# Aim of the exercise
Take the material below and output exactly the run of lines from the one containing "戸建て (523, 2097)" down to the one containing "玄関ドア (502, 1880)", with both included.

# Dataset extract
════════

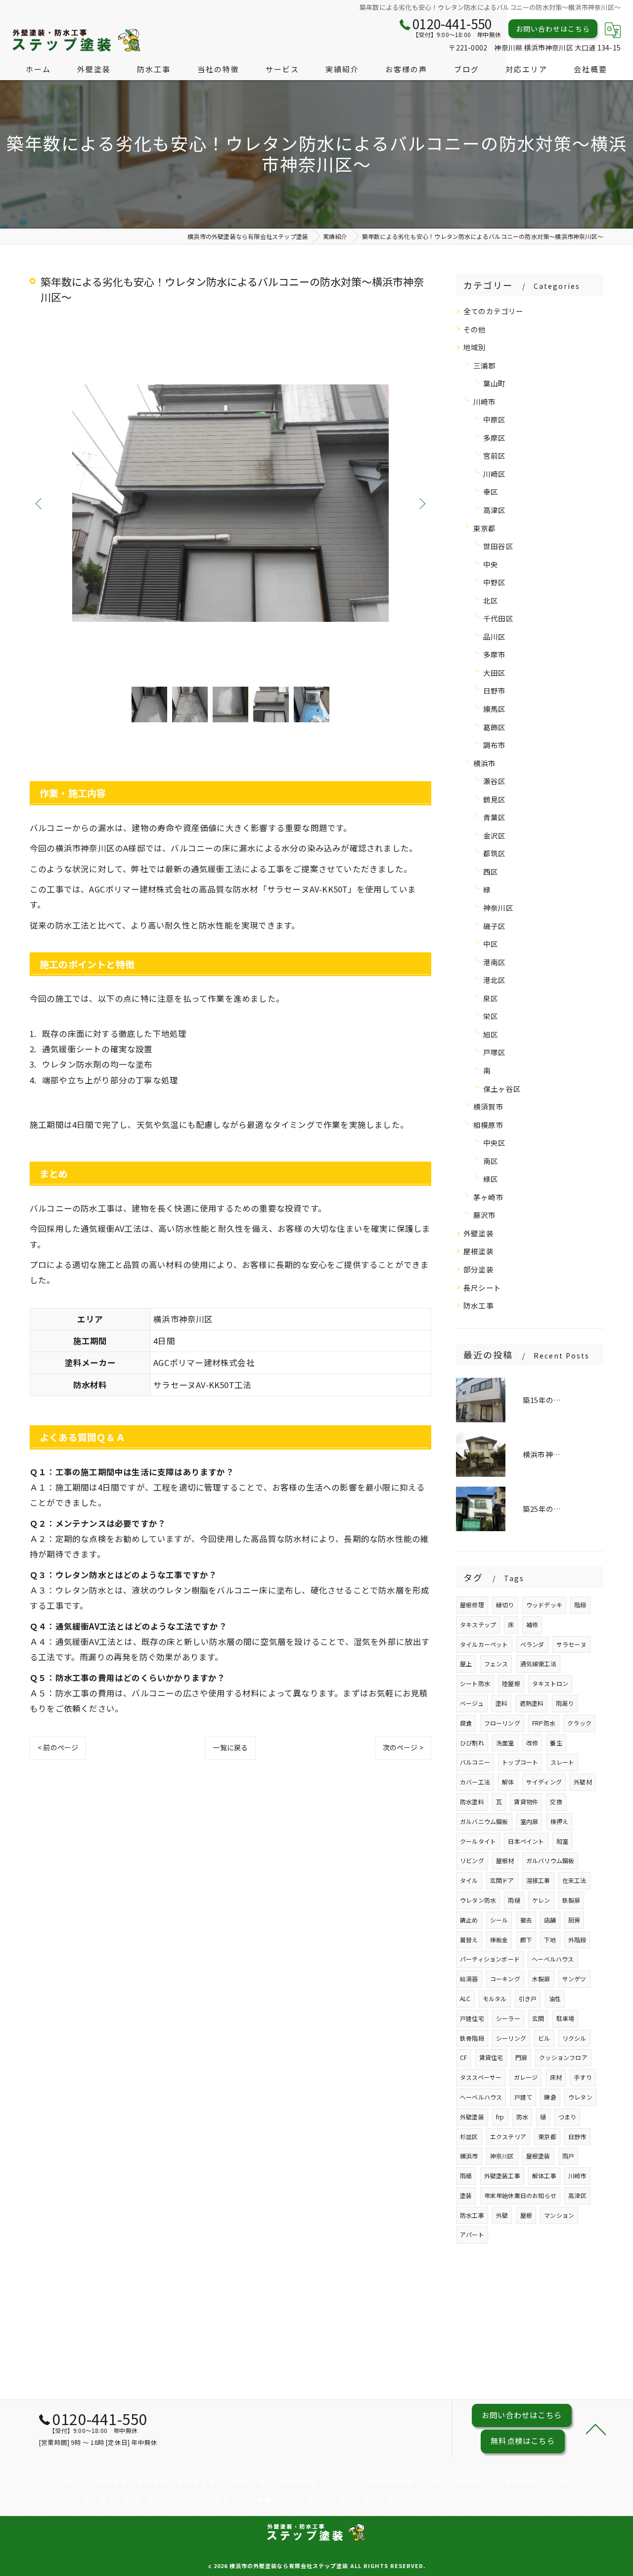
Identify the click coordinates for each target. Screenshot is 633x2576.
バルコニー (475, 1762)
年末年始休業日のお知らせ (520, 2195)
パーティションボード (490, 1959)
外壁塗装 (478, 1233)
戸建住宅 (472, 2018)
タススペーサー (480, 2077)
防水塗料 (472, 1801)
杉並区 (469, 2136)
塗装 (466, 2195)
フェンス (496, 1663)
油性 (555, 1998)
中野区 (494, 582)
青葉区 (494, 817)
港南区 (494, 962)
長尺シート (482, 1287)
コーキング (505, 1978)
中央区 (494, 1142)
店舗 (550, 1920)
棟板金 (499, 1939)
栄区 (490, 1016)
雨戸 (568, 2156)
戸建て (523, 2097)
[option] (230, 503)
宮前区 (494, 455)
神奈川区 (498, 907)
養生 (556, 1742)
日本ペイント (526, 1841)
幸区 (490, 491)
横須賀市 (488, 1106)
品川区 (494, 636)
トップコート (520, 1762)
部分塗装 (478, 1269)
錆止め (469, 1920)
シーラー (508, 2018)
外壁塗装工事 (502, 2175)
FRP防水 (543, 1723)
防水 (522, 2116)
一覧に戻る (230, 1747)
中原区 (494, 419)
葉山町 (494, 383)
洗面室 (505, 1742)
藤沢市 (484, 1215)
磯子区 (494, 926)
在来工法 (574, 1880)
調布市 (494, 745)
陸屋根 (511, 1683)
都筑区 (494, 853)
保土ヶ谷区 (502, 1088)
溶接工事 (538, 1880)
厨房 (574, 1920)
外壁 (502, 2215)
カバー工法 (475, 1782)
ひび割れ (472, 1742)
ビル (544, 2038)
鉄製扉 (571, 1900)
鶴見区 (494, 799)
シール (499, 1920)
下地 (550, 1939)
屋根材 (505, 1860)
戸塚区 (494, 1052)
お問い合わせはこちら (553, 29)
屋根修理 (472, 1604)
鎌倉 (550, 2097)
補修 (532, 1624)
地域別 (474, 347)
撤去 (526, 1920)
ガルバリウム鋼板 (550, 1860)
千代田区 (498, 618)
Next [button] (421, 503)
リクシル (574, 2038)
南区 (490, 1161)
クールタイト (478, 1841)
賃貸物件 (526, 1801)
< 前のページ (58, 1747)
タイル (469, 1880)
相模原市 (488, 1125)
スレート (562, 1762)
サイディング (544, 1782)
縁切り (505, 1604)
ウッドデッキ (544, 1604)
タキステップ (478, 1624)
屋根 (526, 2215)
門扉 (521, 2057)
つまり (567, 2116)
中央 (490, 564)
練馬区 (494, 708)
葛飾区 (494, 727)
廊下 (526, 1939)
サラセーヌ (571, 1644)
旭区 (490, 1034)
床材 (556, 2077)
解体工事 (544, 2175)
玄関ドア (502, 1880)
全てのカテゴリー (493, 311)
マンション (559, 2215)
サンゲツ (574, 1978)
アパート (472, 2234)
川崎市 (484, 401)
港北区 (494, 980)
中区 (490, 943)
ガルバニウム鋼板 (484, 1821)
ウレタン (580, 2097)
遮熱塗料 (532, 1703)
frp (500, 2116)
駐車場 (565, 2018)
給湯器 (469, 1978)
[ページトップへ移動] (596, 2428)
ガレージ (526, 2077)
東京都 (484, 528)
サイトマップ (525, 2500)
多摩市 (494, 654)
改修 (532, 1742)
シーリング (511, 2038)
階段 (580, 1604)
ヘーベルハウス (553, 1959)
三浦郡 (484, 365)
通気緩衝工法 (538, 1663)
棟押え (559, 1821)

════════

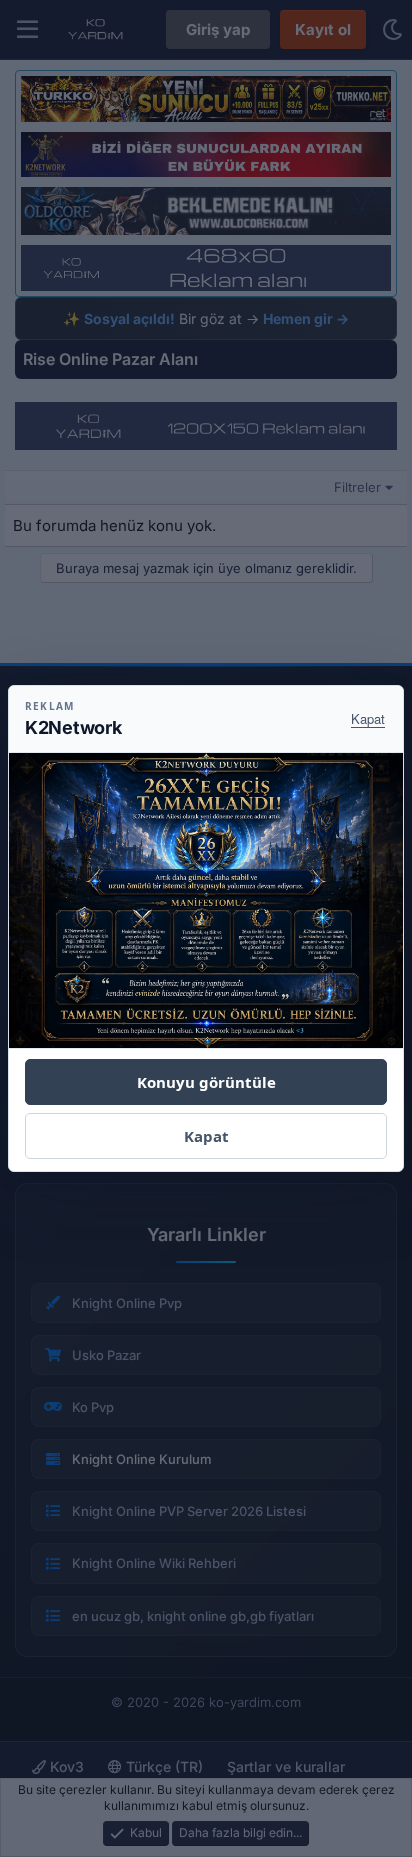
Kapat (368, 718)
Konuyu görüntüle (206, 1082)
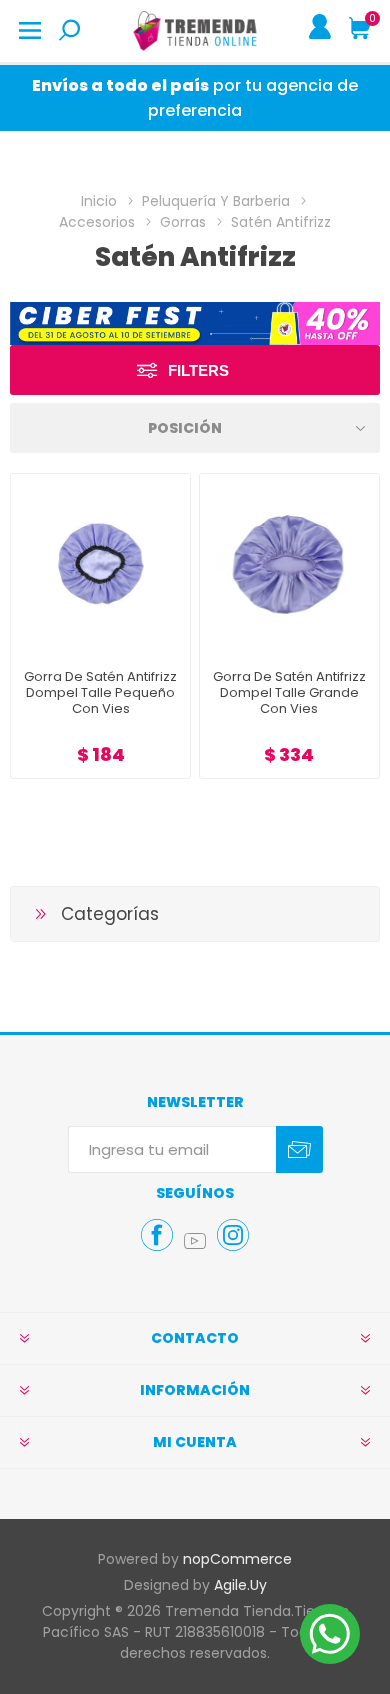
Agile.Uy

════════

# Written reply
戸建て (523, 2097)
[option] (230, 503)
宮前区 (494, 455)
神奈川区 (498, 907)
養生 (556, 1742)
日本ペイント (526, 1841)
幸区 (490, 491)
横須賀市 (488, 1106)
品川区 (494, 636)
トップコート (520, 1762)
部分塗装 (478, 1269)
錆止め (469, 1920)
シーラー (508, 2018)
外壁塗装工事 (502, 2175)
FRP防水 (543, 1723)
防水 (522, 2116)
一覧に戻る (230, 1747)
中原区 (494, 419)
葉山町 (494, 383)
洗面室 (505, 1742)
藤沢市 (484, 1215)
磯子区 (494, 926)
在来工法 (574, 1880)
調布市 (494, 745)
陸屋根 (511, 1683)
都筑区 (494, 853)
保土ヶ谷区 (502, 1088)
溶接工事 (538, 1880)
厨房 (574, 1920)
外壁 (502, 2215)
カバー工法 (475, 1782)
ひび割れ (472, 1742)
ビル (544, 2038)
鉄製扉 (571, 1900)
鶴見区 (494, 799)
シール (499, 1920)
下地 (550, 1939)
屋根材 (505, 1860)
戸塚区 (494, 1052)
お問い合わせはこちら (553, 29)
屋根修理 (472, 1604)
鎌倉 (550, 2097)
補修 (532, 1624)
地域別 (474, 347)
撤去 (526, 1920)
ガルバリウム鋼板 (550, 1860)
千代田区 (498, 618)
Next [button] (421, 503)
リクシル (574, 2038)
南区 (490, 1161)
クールタイト (478, 1841)
賃貸物件 (526, 1801)
< 前のページ (58, 1747)
タイル (469, 1880)
相模原市 (488, 1125)
スレート (562, 1762)
サイディング (544, 1782)
縁切り (505, 1604)
ウッドデッキ (544, 1604)
タキステップ (478, 1624)
屋根 (526, 2215)
門扉 (521, 2057)
つまり (567, 2116)
中央 (490, 564)
練馬区 (494, 708)
葛飾区 (494, 727)
廊下 (526, 1939)
サラセーヌ (571, 1644)
旭区 (490, 1034)
床材 (556, 2077)
解体工事 (544, 2175)
玄関ドア (502, 1880)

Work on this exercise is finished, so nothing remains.